Guillermo Del Toro

September 28th, 2006

Apparently if Guillermo Del Toro wasn’t keeping busy making fine films he’d be a one-man crime wave:

[On the proposition that Pan’s Labyrinth “explores the director’s dark and light view of humanity.”]

Asked where the darkness comes from, Del Toro says “I am thinking about those things. Every time I go to a bank I’m looking around to see how many cameras they have and how could I rob it, or if I am at an ATM I’m looking how I would burglarise it. But obviously I socialise it through the movies and whenever I have this type of crazy idea, I end up putting a note in my diary and I use it in a movie later.” Growing up in Mexico, Del Toro recalls the country’s violence, “and one of the first things I saw, is that we were in a street fight once and I saw a guy hitting another guy with a bottle and one of the things that impressed me the most is the bottle never broke. Unlike in the movies this bottle just kept going and going and going and then I put that in the movie.”

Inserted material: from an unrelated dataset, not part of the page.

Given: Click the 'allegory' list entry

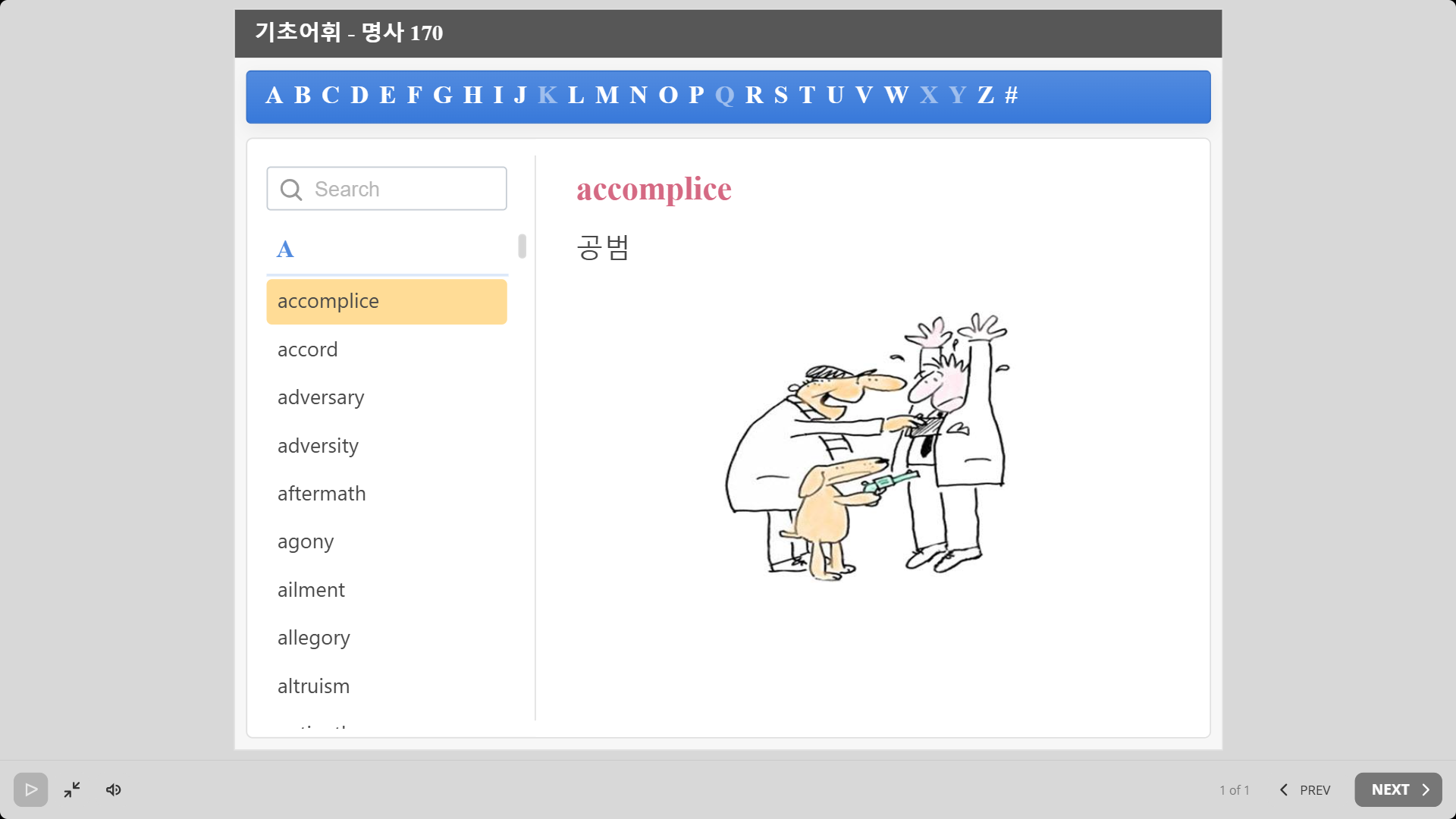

The rest of the interview is worth a read if you’ve enjoyed Del Toro’s films, or if your interest has been piqued by the very positive advance word on Pan’s Labyrinth. Though I’m slightly worried by this remark:

“My idea with Hellboy 2 is that it’s almost a rephrasing. You don’t re-enact the franchise you reinvent it. My favourite movies are like Evil Dead 2 which is basically reinventing Evil Dead 1, so I would hope Hellboy 2 could be taking what I learned from Hellboy 1 and reinventing it.”

I’m not sure Hellboy needed reinventing; for my money the basic concept from the comic, as transferred to the big screen in 2004, is plenty strong enough. All they need to do is bring back as many of the core cast as possible (expect Agent Myers, who I gather won’t be returning for the sequel) and spend somewhere between ninety minutes and two hours executing a suitably creepy storyline, unburdened by the need to give us Big Red’s origin story this time round. Still, Del Toro has a pretty good track record so as long as he and Ron Perlman are on board I’m confident the results will worth the wait.